This week Red Hat announced several new releases of its open source software products and signalled it is betting big on an “open” hybrid cloud future. According to the open source giant it is an environment where public cloud providers will not be able to match its hybrid offerings, despite their claims, largely because of the consistency and flexibility Red Hat will be able to offer enterprise clients.
Both of the major announcements — Red Hat Enterprise Linux 8 and OpenShift 4 — included the news the solutions have been redesigned for the hybrid cloud environment. Red Hat executives also revealed the company’s major acquisitions and investments over the last several years have been made to support open hybrid cloud.

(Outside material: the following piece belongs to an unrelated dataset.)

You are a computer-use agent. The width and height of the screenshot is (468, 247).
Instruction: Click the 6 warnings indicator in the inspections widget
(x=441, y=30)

Best known for its enterprise grade version of the Linux operating system, Red Hat says the hybrid cloud industry shift is on par with previous uptake of Linux and the open source model of software development, both of which have become industry standards.

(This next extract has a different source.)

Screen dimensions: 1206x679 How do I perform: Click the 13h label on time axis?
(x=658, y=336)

Both the trends paid off handsomely for Red Hat, with IBM acquiring the company for a record $34 billion dollar deal last year.
During the company’s annual user conference in Boston this week both Red Hat and IBM CEOs reaffirmed that Red Hat would remain an independent entity. Red had says it will use that independence to maintain focus on hybrid cloud.

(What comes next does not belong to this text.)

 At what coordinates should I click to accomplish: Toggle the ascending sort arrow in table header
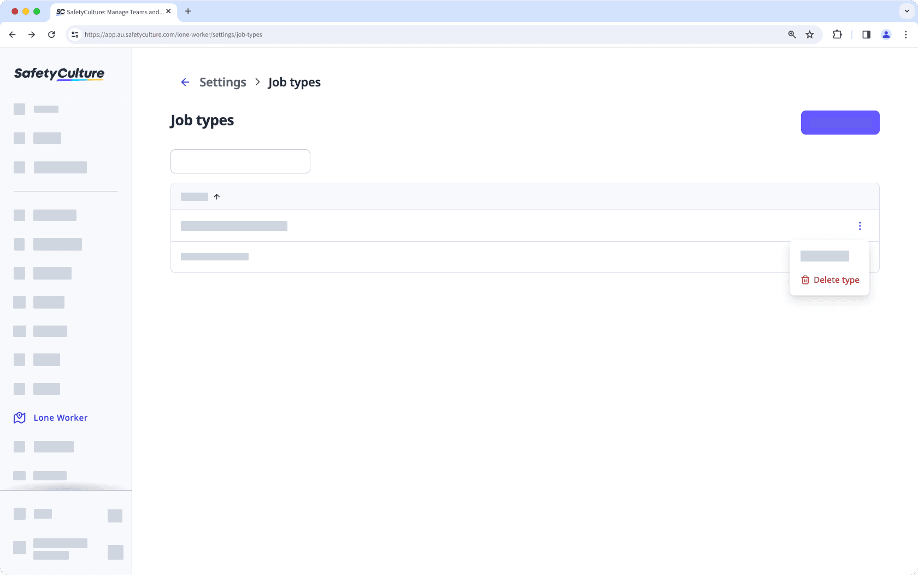tap(216, 196)
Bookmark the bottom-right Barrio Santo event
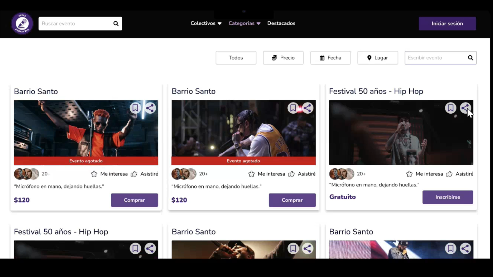Screen dimensions: 493x277 (x=450, y=248)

Red Hat executives used their respective keynotes to push the open hybrid cloud future message.
“[We are] making hybrid cloud the architecture of the future; [to] make hybrid the new data centre,” Red Hat executive vice president and president, products and technologies Paul Cromier told delegates.
“Going forward with the reach of IBM Red Hat will accelerate even more. This will bring open source innovation to the next generation hybrid data centre, continuing our original mission and goal to bring open source technology to every corner of the planet.”
The future is (open) hybrid
Several major public cloud providers have made moves to replicate their cloud environments in on premise data centre and at the edge labelling it as a hybrid offering. But Cormier says the Red Hat hybrid environment is fundamentally different and while public providers utilise open source software they can’t or won’t offer the application portability to make their hybrid cloud environments truly open.
Public cloud, like private, also can’t address the growing needs of edge computing, Cormier said.
“The enterprise is being stretched to be able to process on site. Whether it’s in a car, a factory, a store or an ATM, usually involving a massive amount of data that just can’t easily be moved.
“Just like these use cases couldn’t be solved in private cloud alone because of things like latency and data movement to address real time requirements, they also can’t be solved with public cloud alone.
“This is why open hybrid is really the model that’s needed.”
With most enterprises employing a hybrid cloud strategy already – Red Hat claims the number is around eight in 10 – hybrid cloud is the likely to continue for some time. Of course many enterprises aren’t really choosing hybrid. Rather it is the result of regulations or legacy technology not fit for off premise. If Red Hat can replicate their open source success in the hybrid market some of that pain will go away and customers will be happy. Its new owners will be too.